Herzog Raps U.S. for Advising Lawmakers to Avoid Mideast Travel

President Chaim Herzog has joined Defense Minister Yitzhak Rabin in publicly criticizing the Reagan Administration for the State Department’s “advisory” to members of Congress and other U.S. public figures to avoid travel to the Middle East in the immediate future because of threats by Libyan leader Col. Muammar Qaddafi.

Addressing the 35th international anniversary Israel Bonds conference here Tuesday. Herzog said: “I welcome all the delegates, but when I see the American delegation I am pleased to note that there are still some Americans who are not prepared to take orders from Qaddafi as far as their travel plans or anything else is concerned.”

Rabin told a luncheon meeting of the Foreign Press Association in Tel Aviv Monday that the State Department caution amounted to giving in to terrorism. He said it should not be the policy of a country which aspires to be the spearhead of the fight against international terrorism.

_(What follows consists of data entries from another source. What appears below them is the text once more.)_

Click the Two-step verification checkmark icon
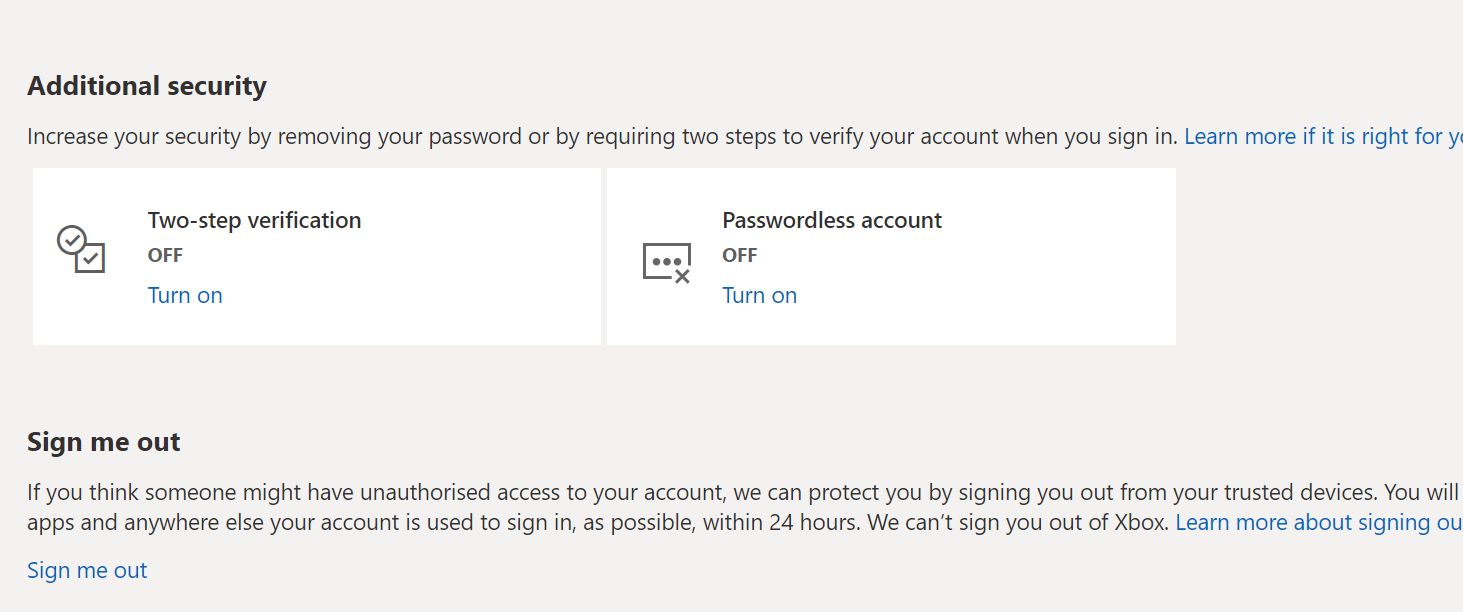Viewport: 1463px width, 612px height. pyautogui.click(x=81, y=249)
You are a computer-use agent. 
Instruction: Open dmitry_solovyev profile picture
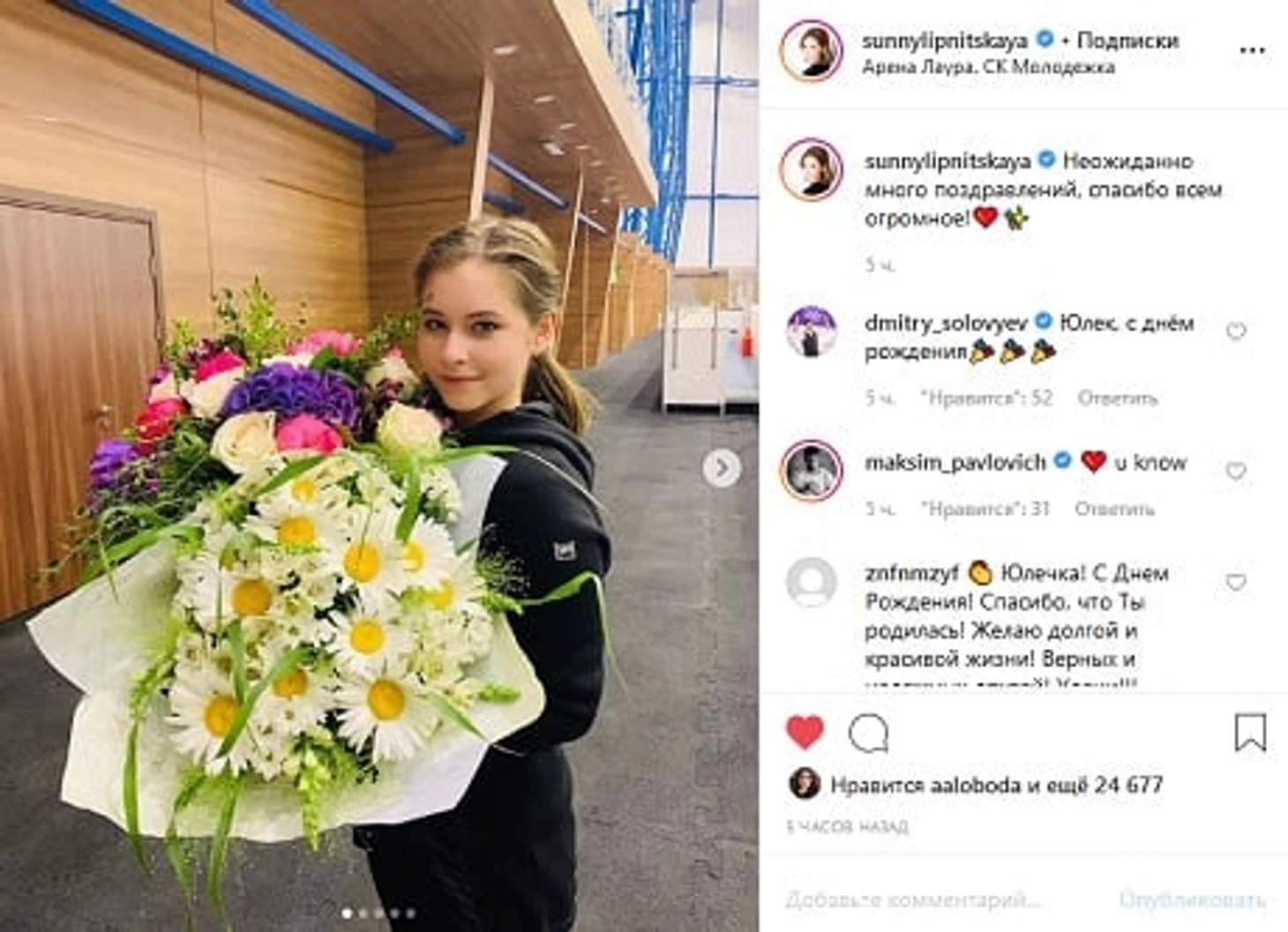(x=811, y=331)
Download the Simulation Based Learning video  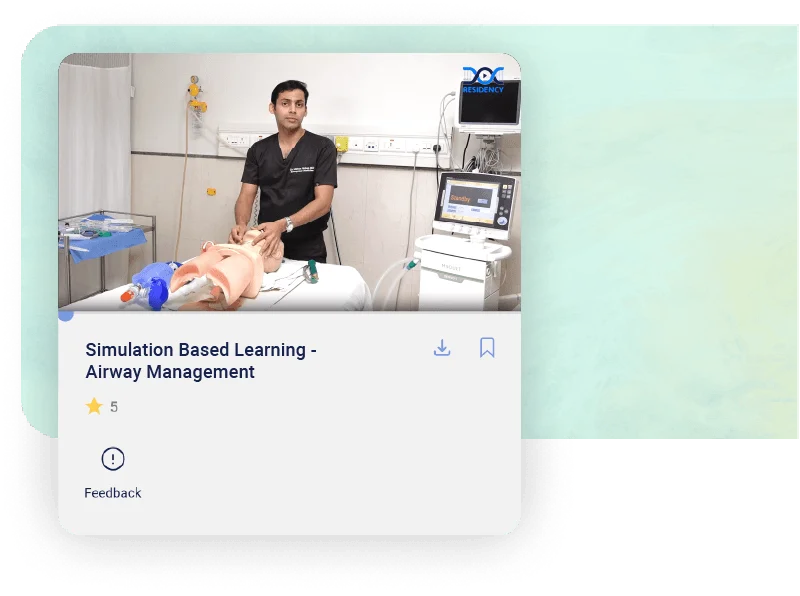pyautogui.click(x=442, y=349)
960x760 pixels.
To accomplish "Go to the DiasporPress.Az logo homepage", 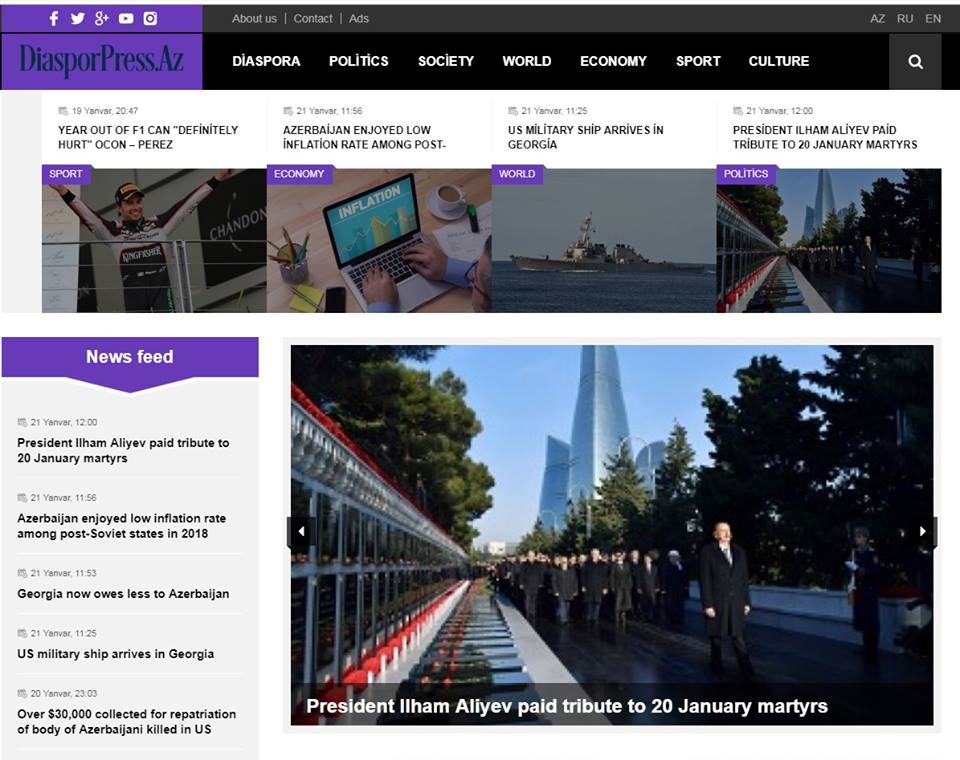I will (x=101, y=61).
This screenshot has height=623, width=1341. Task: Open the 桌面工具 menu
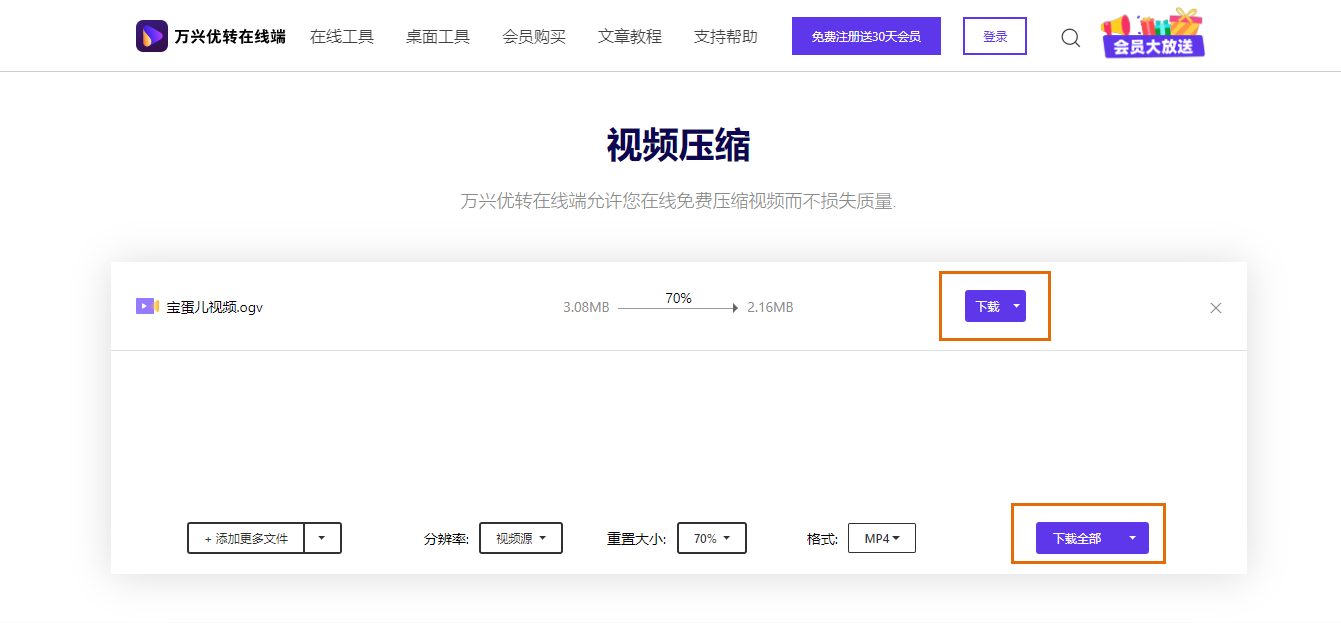pos(437,35)
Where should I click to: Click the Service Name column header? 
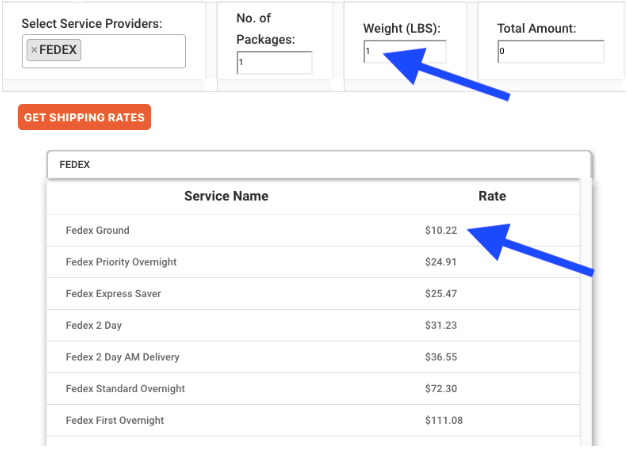tap(226, 196)
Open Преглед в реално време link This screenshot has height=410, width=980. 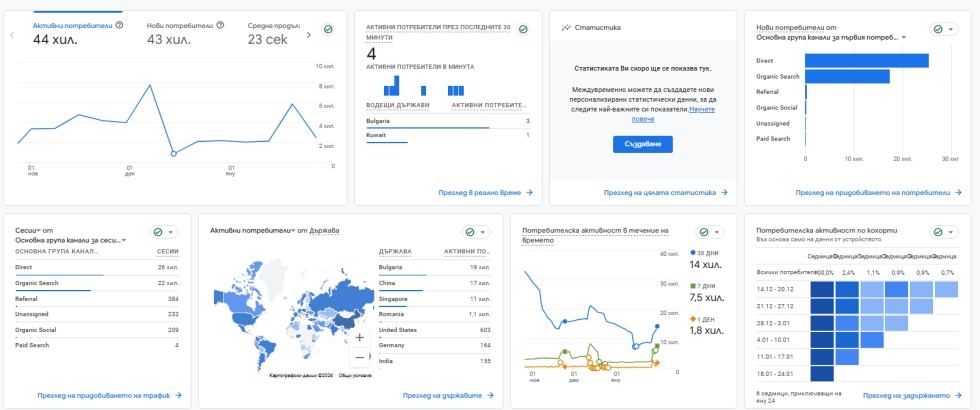(486, 192)
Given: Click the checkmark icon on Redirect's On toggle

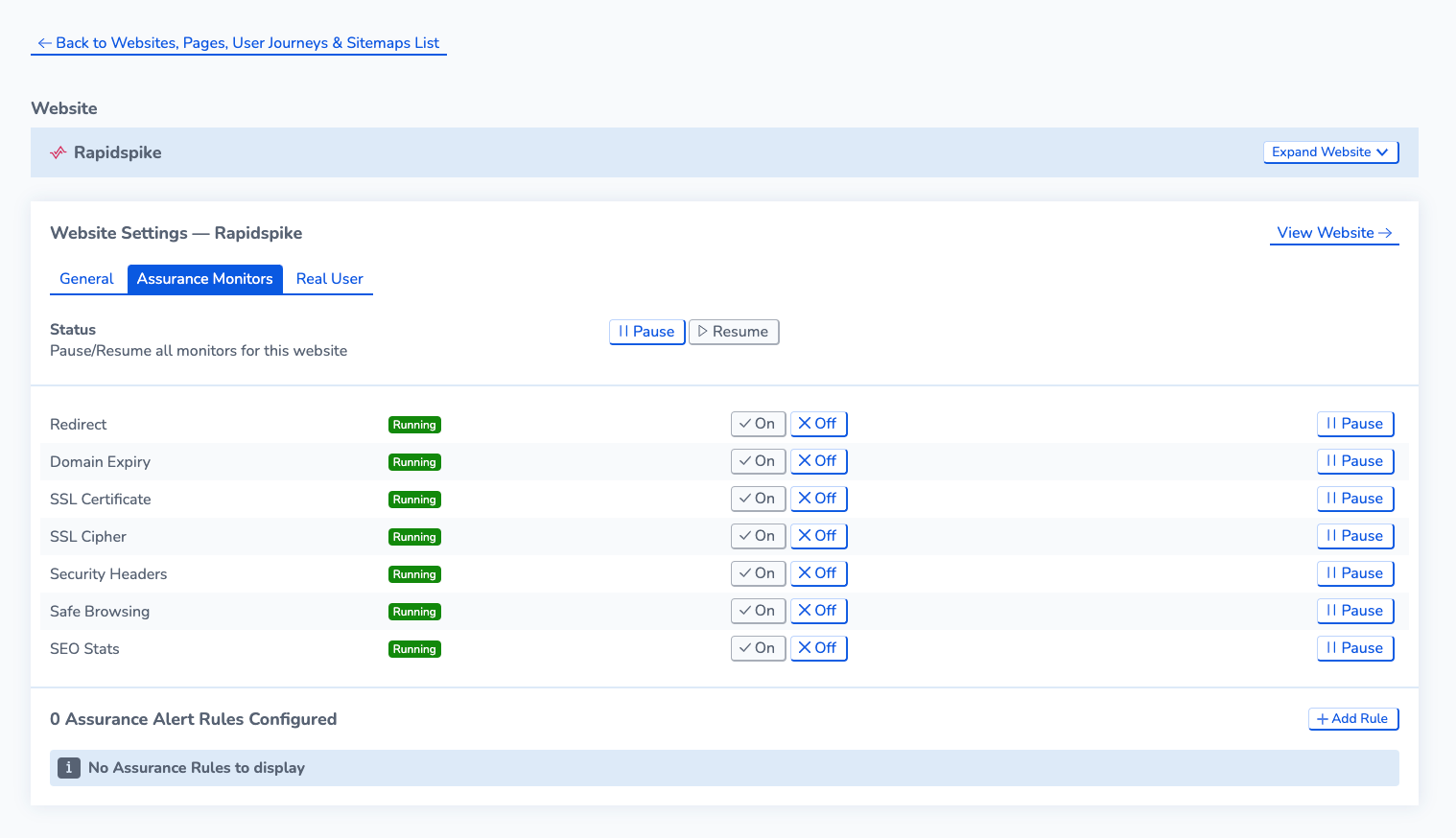Looking at the screenshot, I should (x=745, y=423).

At least two U.S. Senators. Gary Hart (D. Colo.) and Bennett Johnston (D.La.) took the State Department warning seriously and cancelled trips to the Middle East which were to have included stopovers in Israel. But another Senator, Steven Symms, a conservative Republican from Idaho, visited Jerusalem this week and told a Hebrew University audience, “I’m not prepared to have Qaddafi as my travel agent.”

Symms urged Israel to pursue a policy of “peace through strength” and to cooperate with the U.S. in fighting terrorism.